Nursing Mothers: It is not known whether ganciclovir is excreted in human milk. However, many drugs are excreted in human milk and, because carcinogenic and teratogenic effects occurred in animals treated with ganciclovir, the possibility of serious adverse reactions from ganciclovir in nursing infants is considered likely (see Pregnancy: Category C).
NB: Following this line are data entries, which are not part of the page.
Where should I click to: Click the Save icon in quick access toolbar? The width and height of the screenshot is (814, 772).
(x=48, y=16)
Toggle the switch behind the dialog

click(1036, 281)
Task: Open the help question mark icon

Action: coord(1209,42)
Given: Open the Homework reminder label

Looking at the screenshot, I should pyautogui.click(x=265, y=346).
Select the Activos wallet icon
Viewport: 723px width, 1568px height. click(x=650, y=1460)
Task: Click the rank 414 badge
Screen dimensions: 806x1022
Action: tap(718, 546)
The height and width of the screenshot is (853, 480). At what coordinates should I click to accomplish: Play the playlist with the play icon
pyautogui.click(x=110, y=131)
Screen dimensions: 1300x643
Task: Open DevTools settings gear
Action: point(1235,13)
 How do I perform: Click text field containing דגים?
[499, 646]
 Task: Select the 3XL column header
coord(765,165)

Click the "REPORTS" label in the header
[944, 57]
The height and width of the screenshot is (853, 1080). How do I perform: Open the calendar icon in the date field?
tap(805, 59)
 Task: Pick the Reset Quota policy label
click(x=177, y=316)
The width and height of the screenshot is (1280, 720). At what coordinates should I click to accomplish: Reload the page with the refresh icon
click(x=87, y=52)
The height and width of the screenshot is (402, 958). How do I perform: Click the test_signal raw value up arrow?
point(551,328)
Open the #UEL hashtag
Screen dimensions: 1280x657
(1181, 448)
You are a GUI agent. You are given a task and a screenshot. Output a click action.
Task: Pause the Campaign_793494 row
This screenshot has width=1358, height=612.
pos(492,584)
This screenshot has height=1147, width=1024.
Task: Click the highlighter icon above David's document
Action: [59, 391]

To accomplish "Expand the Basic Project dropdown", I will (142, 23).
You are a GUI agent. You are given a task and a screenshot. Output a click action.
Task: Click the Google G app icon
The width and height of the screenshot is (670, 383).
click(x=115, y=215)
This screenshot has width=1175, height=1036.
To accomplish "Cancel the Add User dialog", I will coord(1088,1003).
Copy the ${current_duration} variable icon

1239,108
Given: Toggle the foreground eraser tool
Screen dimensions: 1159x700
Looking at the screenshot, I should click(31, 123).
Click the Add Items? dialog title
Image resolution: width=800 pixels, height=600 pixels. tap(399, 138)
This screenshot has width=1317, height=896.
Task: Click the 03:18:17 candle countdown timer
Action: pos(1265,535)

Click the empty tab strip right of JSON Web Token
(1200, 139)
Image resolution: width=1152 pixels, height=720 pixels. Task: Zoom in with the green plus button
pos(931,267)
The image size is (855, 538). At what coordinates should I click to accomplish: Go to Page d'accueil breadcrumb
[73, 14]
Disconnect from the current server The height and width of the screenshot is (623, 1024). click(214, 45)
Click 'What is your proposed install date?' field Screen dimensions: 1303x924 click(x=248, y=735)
Mothers should be instructed to discontinue nursing if they are receiving CYTOVENE-IV or CYTOVENE. The minimum interval before nursing can safely be resumed after the last dose of CYTOVENE-IV or CYTOVENE is unknown.

 

Pediatric Use: SAFETY AND EFFICACY OF CYTOVENE-IV AND CYTOVENE IN PEDIATRIC PATIENTS HAVE NOT BEEN ESTABLISHED. THE USE OF CYTOVENE-IV OR CYTOVENE IN THE PEDIATRIC POPULATION WARRANTS EXTREME CAUTION DUE TO THE PROBABILITY OF LONG-TERM CARCINOGENICITY AND REPRODUCTIVE TOXICITY. ADMINISTRATION TO PEDIATRIC PATIENTS SHOULD BE UNDERTAKEN ONLY AFTER CAREFUL EVALUATION AND ONLY IF THE POTENTIAL BENEFITS OF TREATMENT OUTWEIGH THE RISKS.

 

The spectrum of adverse events reported in 120 immunocompromised pediatric clinical trial participants with serious CMV infections receiving CYTOVENE-IV solution were similar to those reported in adults. Granulocytopenia (17%) and thrombocytopenia (10%) were the most common adverse events reported.

 

Sixteen pediatric patients (8 months to 15 years of age) with life- or sight-threatening CMV infections were evaluated in an open-label, CYTOVENE-IV solution, pharmacokinetics study. Adverse events reported for more than one pediatric patient were as follows: hypokalemia (4/16, 25%), abnormal kidney function (3/16, 19%), sepsis (3/16, 19%), thrombocytopenia (3/16, 19%), leukopenia (2/16, 13%), coagulation disorder (2/16, 13%), hypertension (2/16, 13%), pneumonia (2/16, 13%) and immune system disorder (2/16, 13%).

 

There has been very limited clinical experience using CYTOVENE-IV for the treatment of CMV retinitis in patients under the age of 12 years. Two pediatric patients (ages 9 and 5 years) showed improvement or stabilization of retinitis for 23 and 9 months, respectively. These pediatric patients received induction treatment with 2.5 mg/kg tid followed by maintenance therapy with 6 to 6.5 mg/kg once per day, 5 to 7 days per week. When retinitis progressed during once-daily maintenance therapy, both pediatric patients were treated with the 5 mg/kg bid regimen. Two other pediatric patients (ages 2.5 and 4 years) who received similar induction regimens showed only partial or no response to treatment. Another pediatric patient, a 6-year-old with T-cell dysfunction, showed stabilization of retinitis for 3 months while receiving continuous infusions of CYTOVENE-IV at doses of 2 to 5 mg/kg/24 hours. Continuous infusion treatment was discontinued due to granulocytopenia.

 

Eleven of the 72 patients in the placebo-controlled trial in bone marrow transplant recipients were pediatric patients, ranging in age from 3 to 10 years (5 treated with CYTOVENE-IV and 6 with placebo). Five of the pediatric patients treated with CYTOVENE-IV received 5 mg/kg intravenously bid for up to 7 days; 4 patients went on to receive 5 mg/kg qd up to day 100 posttransplant. Results were similar to those observed in adult transplant recipients treated with CYTOVENE-IV. Two of the 6 placebo-treated pediatric patients developed CMV pneumonia vs none of the 5 patients treated with CYTOVENE-IV. The spectrum of adverse events in the pediatric group was similar to that observed in the adult patients.